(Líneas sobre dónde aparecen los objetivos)
§ §

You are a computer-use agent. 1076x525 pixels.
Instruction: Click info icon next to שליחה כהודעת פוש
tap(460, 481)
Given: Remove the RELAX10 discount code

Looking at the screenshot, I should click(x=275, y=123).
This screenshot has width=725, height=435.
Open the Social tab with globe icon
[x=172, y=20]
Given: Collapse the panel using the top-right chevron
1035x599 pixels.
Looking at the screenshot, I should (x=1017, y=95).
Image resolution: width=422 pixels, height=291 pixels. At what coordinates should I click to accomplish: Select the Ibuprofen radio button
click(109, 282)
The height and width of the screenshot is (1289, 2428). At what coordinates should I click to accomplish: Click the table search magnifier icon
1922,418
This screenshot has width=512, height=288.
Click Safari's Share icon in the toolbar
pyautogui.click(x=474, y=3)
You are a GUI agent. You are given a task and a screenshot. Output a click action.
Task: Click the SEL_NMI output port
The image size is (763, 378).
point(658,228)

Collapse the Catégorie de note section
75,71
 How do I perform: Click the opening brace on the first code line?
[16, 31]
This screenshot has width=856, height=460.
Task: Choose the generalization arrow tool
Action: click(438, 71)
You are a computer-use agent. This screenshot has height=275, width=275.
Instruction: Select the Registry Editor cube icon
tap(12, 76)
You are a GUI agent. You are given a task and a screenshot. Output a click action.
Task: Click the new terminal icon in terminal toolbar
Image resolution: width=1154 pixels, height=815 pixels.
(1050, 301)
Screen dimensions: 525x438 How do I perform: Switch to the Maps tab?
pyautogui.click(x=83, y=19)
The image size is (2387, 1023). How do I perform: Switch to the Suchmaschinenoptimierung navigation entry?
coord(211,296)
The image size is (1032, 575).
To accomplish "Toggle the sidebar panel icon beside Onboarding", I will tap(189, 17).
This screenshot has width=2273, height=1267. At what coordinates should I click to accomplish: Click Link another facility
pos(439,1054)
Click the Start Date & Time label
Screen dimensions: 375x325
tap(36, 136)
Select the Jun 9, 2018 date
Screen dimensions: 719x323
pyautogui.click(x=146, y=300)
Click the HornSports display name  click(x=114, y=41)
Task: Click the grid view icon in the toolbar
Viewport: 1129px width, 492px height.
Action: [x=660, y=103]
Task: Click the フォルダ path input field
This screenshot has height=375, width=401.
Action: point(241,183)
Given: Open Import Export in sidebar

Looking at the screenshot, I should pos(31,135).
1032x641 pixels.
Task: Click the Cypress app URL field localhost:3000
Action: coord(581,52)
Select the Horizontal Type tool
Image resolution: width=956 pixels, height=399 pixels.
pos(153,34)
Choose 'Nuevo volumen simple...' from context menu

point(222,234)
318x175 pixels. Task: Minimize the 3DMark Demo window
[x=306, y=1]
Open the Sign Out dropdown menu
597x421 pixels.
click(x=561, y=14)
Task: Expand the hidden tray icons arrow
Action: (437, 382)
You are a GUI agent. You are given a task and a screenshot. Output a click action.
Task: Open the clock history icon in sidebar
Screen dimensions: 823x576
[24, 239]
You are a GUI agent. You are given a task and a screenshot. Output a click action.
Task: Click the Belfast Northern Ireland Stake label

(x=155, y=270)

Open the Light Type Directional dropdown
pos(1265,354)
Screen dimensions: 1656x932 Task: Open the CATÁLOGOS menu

§ §

**Por hacer**. Transcribe sin ningún cambio el tramo que va desde la línea que contiene "318x175 pixels. Task: Minimize" hasta la última línea, ambas incluidas.

**Solución de la tarea**.
318x175 pixels. Task: Minimize the 3DMark Demo window
[x=306, y=1]
Open the Sign Out dropdown menu
597x421 pixels.
click(x=561, y=14)
Task: Expand the hidden tray icons arrow
Action: (437, 382)
You are a GUI agent. You are given a task and a screenshot. Output a click action.
Task: Open the clock history icon in sidebar
Screen dimensions: 823x576
[24, 239]
You are a GUI agent. You are given a task and a screenshot. Output a click action.
Task: Click the Belfast Northern Ireland Stake label

(x=155, y=270)

Open the Light Type Directional dropdown
pos(1265,354)
Screen dimensions: 1656x932 Task: Open the CATÁLOGOS menu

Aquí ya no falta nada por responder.